Ringed sideroblasts are seen in the bone marrow.
The anemia is moderate to severe and dimorphic with marked anisocytosis and poikilocytosis. Basophilic stippling is marked and target cells are common. Pappenheimer bodies are present. The MCV is decreased (i.e., a microcytic anemia). The RDW is increased with the red blood cell histogram shifted to the left. Leukocytes and platelets are normal. Bone marrow shows erythroid hyperplasia with a maturation arrest.
In excess of 40% of the developing erythrocytes are ringed sideroblasts. Serum iron, percentage saturation and ferritin are increased. The TIBC is normal to decreased. Stainable marrow hemosiderin is increased.

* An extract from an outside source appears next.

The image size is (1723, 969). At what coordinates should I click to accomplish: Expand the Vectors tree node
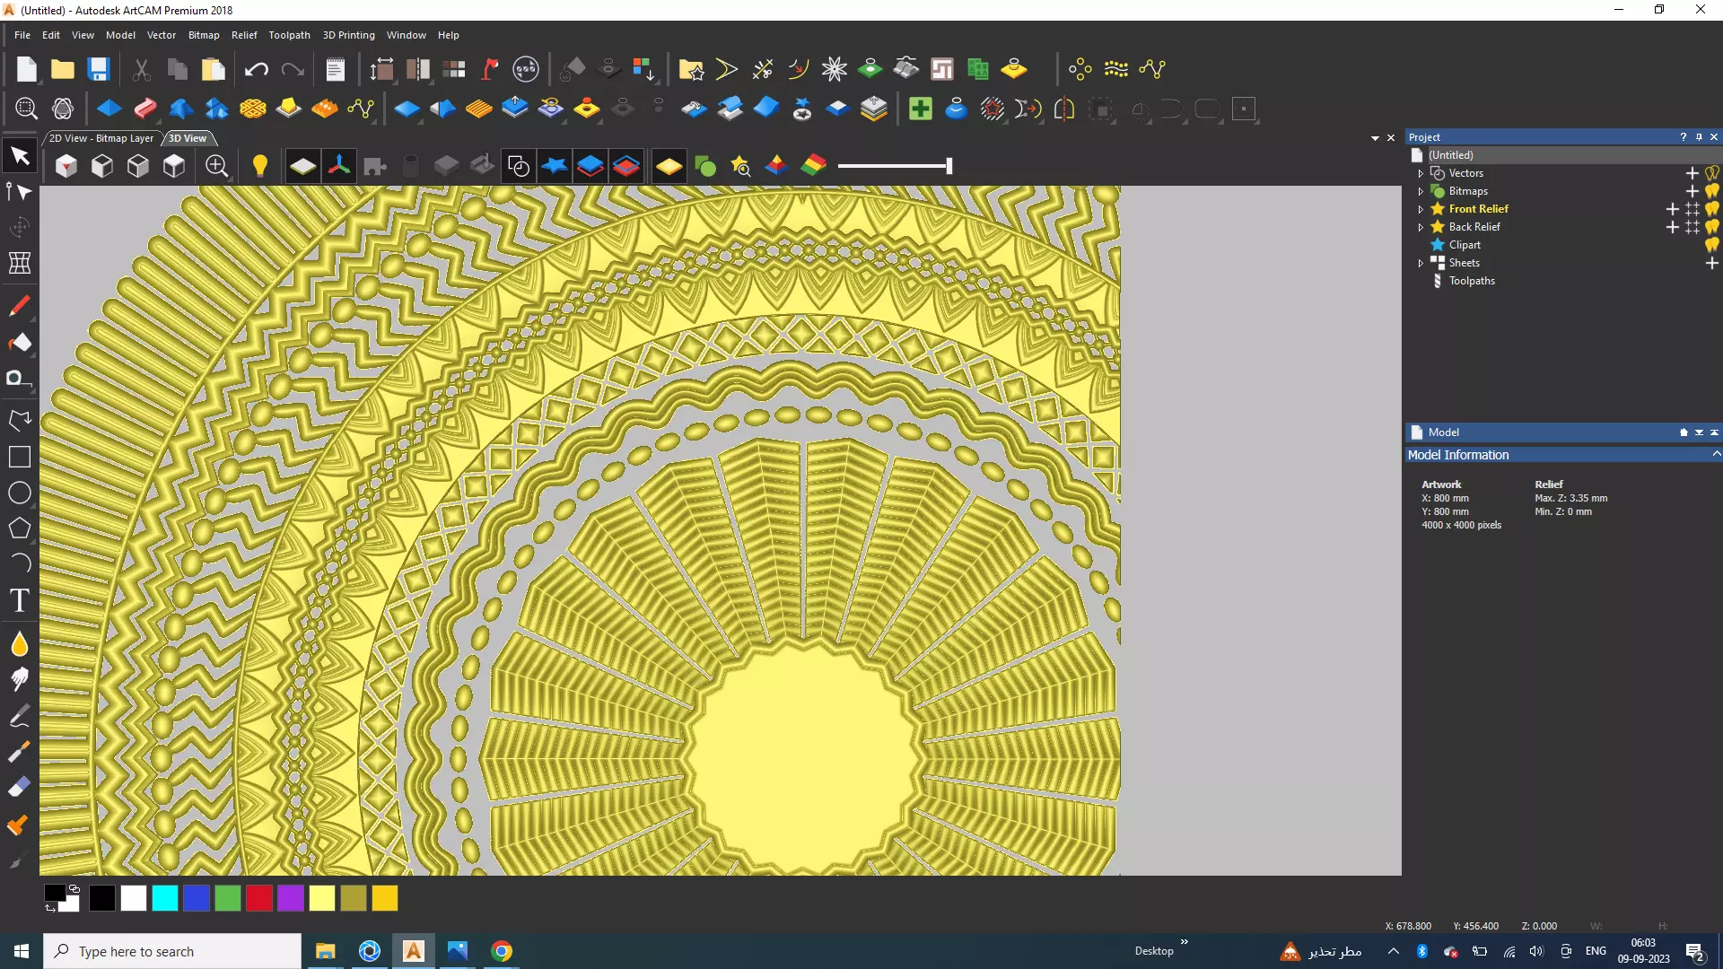1421,173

Occasionally, the anemia is so severe that support with transfusion is required. These patients usually do not respond to erythropoietin therapy.[8] Some cases have been reported that the anemia is reversed or heme level is improved through use of moderate to high doses of pyrodoxine (Vitamin B6). In severe cases of SBA, bone marrow transplant is also an option with limited information about the success rate. Some cases are listed on MedLine and various other medical sites. In the case of isoniazid-induced sideroblastic anemia, the addition of B6 is sufficient to correct the anemia. Desferrioxamine is used to treat iron overload from transfusions. Bone Marrow Transplant (BMT) is the last possible treatment.
Sideroblastic anemias are often described as responsive or non responsive in terms of increased Hb level to pharmacological doses of vitamin B6.
1- Hereditary-80% are responsive, though the hematology does not revert completely to normal.
2- Primary acquired-40% are responsive, but the response may be slight and is usually suboptimal.
3- Secondary-60% are responsive, the response also depending on the effectiveness of the treatment of associated conditions.
Severe refractory sideroblastic anemias requiring regular transfusions and/or leukemic transformation (5-10%) significantly reduce life expectancy.